Revision as of 17:23, 23 January 2016

Alleles are sampled from a population to make up the next generation. Anytime a random sample is taken it is likely to deviate slightly from the original population. Genetic drift is evolutionary sampling error. These deviations are not biased in any single direction towards an increase or decrease in frequency of a particular allele. However, these small deviations will accumulate over several generations and ultimately alleles will be lost until only a single allele remains in the population (assuming it is not reintroduced by mutation or from another population).

Exact Binomial Probabilities

Average Loss of Heterozygosity

If a small population becomes isolated so that there is no introduction of new alleles (for example in a captive breeding program or as a small number of founders on a new island) and genetic drift is a major force, the average loss of heterozygosity in the genome over multiple generations can be estimated.

[math]H_t = H_0 (1-\frac{1}{2N})^t[/math]

[math]H_t[/math] is the remaining heterozygosity at generation [math]t[/math].

[math]H_0[/math] is the initial heterozygosity at generation zero.

[math]t[/math] is the time in generations.

[math]N[/math] is the (diploid) population size.

The derivation of this stems from the probability of two allele copies being identical by descent over a period of time. There are 2N total allele copies in the population. The probability of two alleles arising from the exact same copy in the previous generation is [math]1/2N[/math]. The probability that this did not occur is [math]1 - 1/2N[/math] per generation. There is an independent chance of this each t generation so these probabilities are multiplied: [math](1 - 1/2N)^t[/math]. (If two randomly selected allele copies arose from the same copy in the previous generation then they cannot be heterozygous; thus, this is a way to keep track of the change in average heterozygosity in the population.) Wright (1922) formulated this as the rate of increase of identity-by-descent in terms of a "fixation" index F (variation is lost when a single allele reaches fxation, 100%, in the population). The increase in homozygosity (fixation) is one minus the decrease in heterozygosity. [math]F_t = 1-H_t[/math]. So, [math]F_t = F_0 1 - (1-\frac{1}{2N})^t[/math].

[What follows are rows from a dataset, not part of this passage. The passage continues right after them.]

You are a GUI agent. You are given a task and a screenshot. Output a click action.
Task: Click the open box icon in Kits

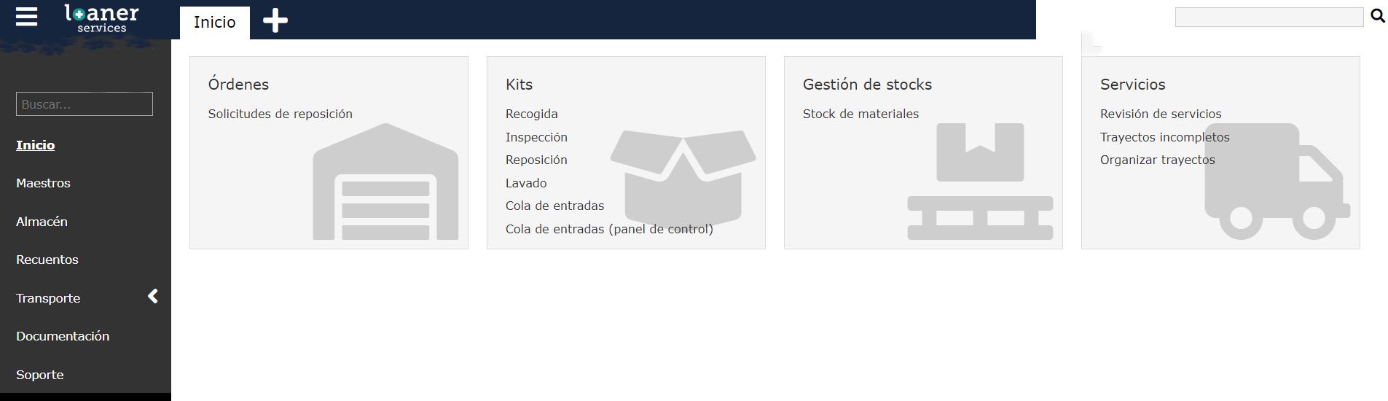[x=683, y=176]

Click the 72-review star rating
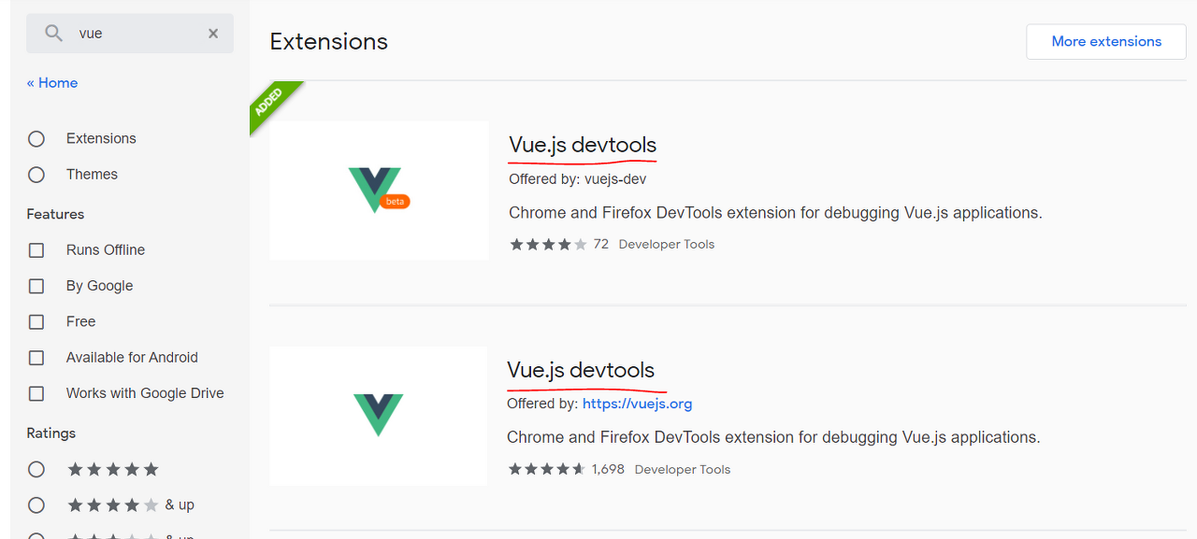pyautogui.click(x=548, y=245)
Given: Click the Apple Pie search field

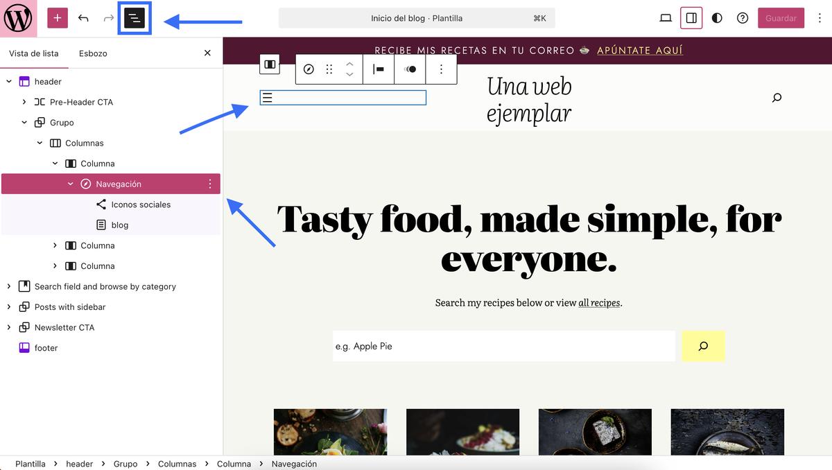Looking at the screenshot, I should coord(503,346).
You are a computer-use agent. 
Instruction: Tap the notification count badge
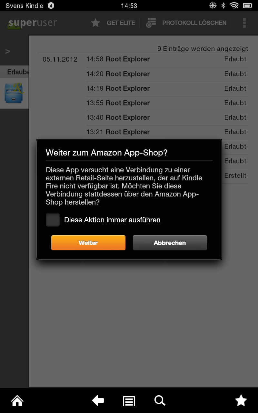click(x=51, y=5)
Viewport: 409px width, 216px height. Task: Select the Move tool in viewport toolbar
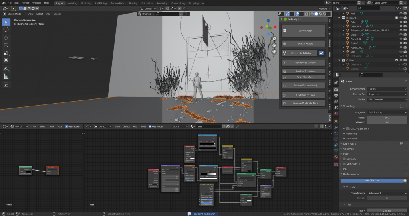(6, 38)
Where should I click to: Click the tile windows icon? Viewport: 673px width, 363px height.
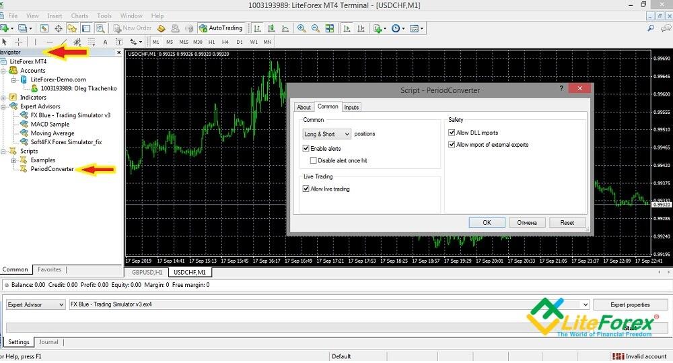pos(330,28)
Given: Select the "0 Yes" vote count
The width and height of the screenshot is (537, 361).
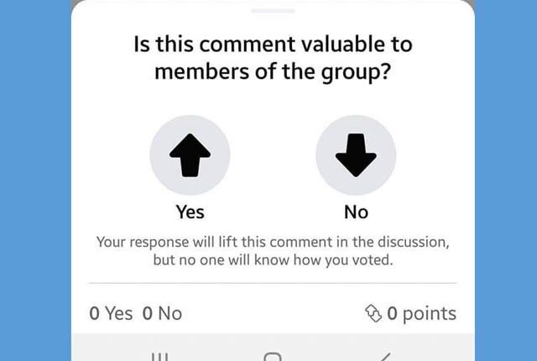Looking at the screenshot, I should click(x=111, y=314).
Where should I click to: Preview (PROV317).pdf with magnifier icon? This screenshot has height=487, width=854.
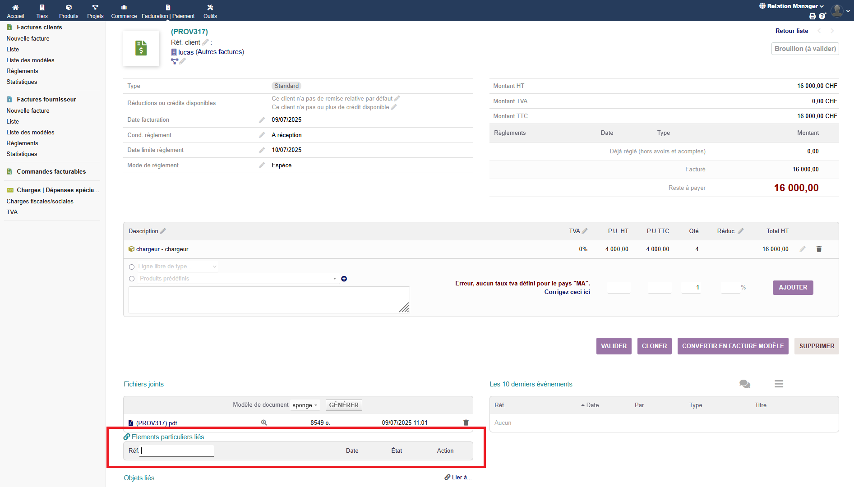click(264, 423)
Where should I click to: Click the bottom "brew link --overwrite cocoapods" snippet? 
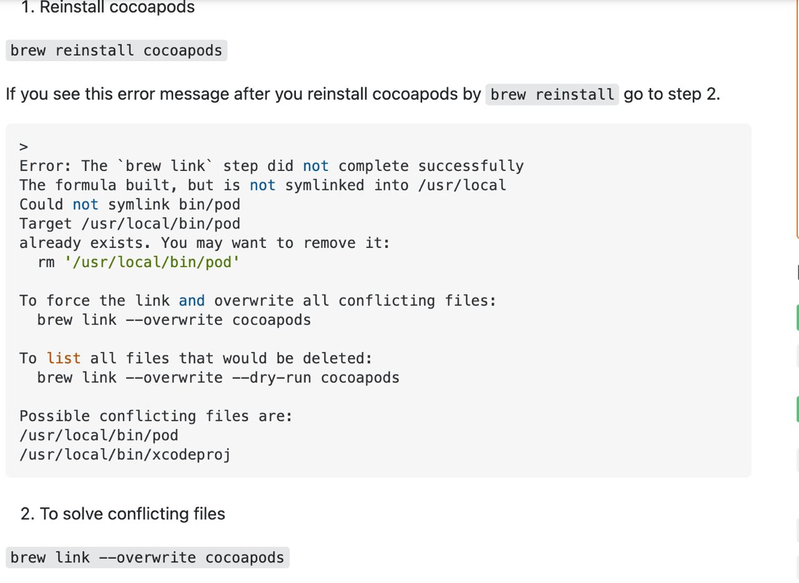pos(147,557)
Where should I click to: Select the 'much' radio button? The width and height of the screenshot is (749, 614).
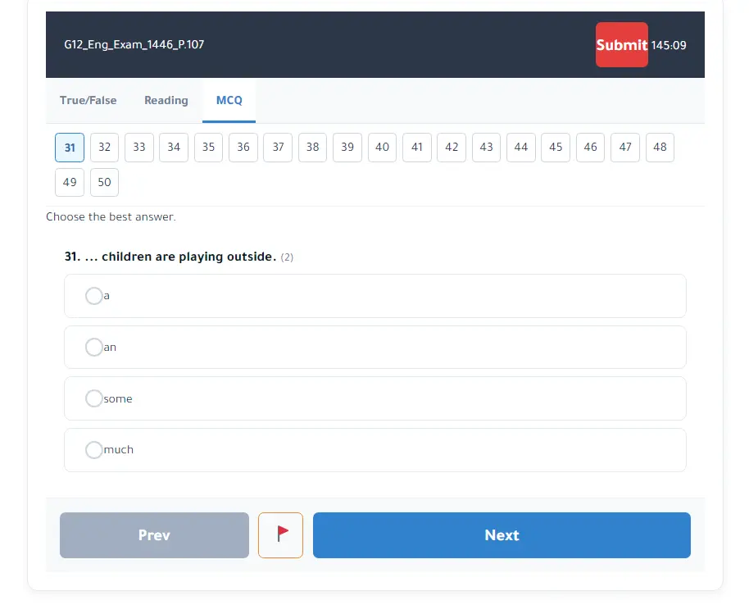(x=94, y=450)
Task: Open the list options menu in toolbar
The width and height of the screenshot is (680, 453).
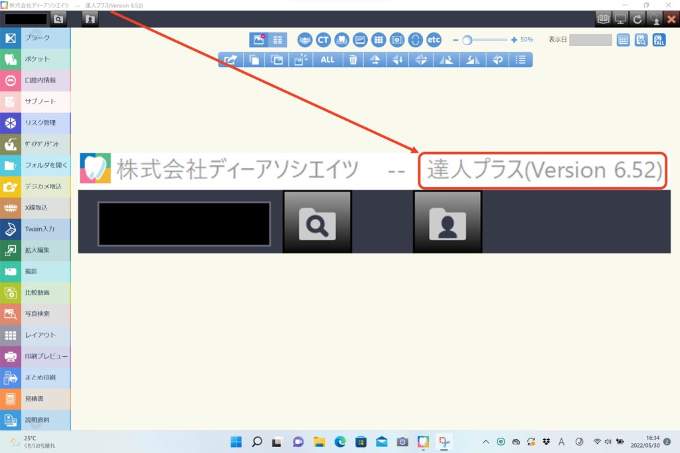Action: 521,60
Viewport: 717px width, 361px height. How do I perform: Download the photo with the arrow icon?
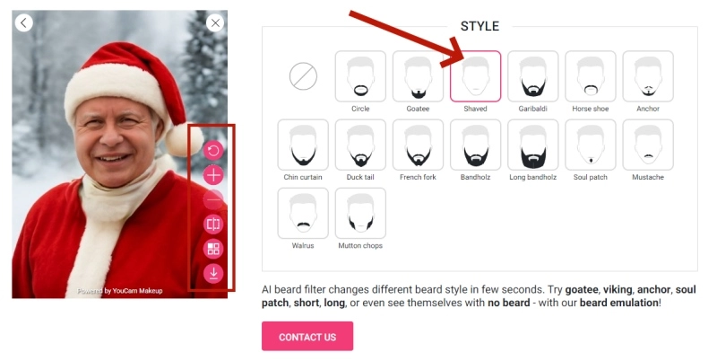[213, 274]
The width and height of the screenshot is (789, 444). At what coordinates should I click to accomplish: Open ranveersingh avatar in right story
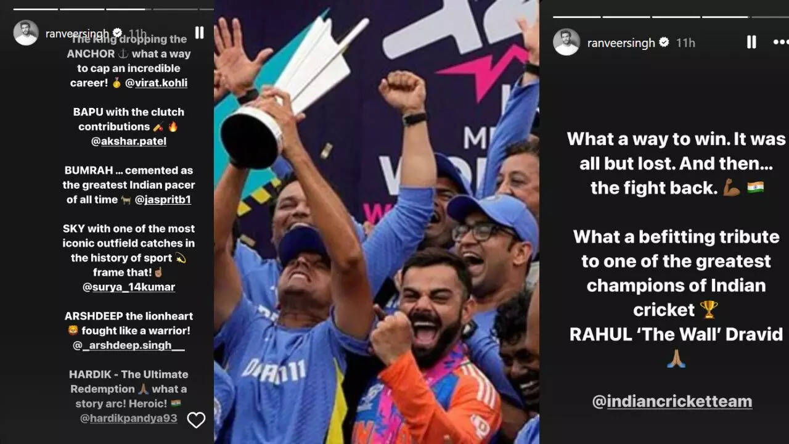pos(566,42)
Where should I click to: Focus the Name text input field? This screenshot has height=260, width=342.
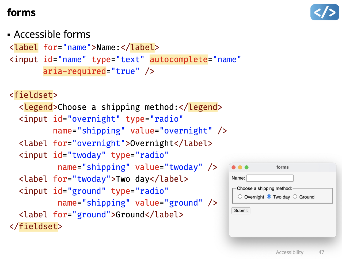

This can be simplified by using an exponential function approximation.

[math](1-\frac{1}{2N})^t \approx e^{- t/ 2N}[/math]

[math]H_t \approx H_0 e^{- t/ 2N}[/math]

The time until only half of the original genetic variation remains can be directly estimated as a rule-of-thumb.

[math]\frac{1}{2} = \frac{H_t}{H_0} \approx e^{- t/ 2N}[/math]

[math]\log{\frac{1}{2}} \approx \log{e^{- t/ 2N}}[/math]

[math]-0.6931 \approx - t/ 2N[/math]

[math]1.386 N \approx t [/math]

So, on average half of the genetic variation will be lost due to drift over a period of 1.386 N generations, where N is the diploid population size.

As an example, the 'alalā (Hawaiian crow, Corvus hawaiiensis) became extinct in the wild in 2002 and the species only exists as about 100 individuals maintained in captivity. This predicts that it will take 138 generations for the genetic variation (heterozygosity) of the species to decline by half (if the number of captive individuals remains constant each generation).

In another example, the resident human population of Pitcairn Island is about 50 individuals. If they became completely isolated from the rest of the world and maintained the same population size the majority of their current genetic variation is predicted to still be present in the population 2,000 years from now (assuming a generation time of 30 years).

Of course these examples assume an ideal random-mating population of constant size where each individual has an equal chance of reproducing. There are many ways this scenario can be altered to increase or decrease the rate of loss of genetic variation.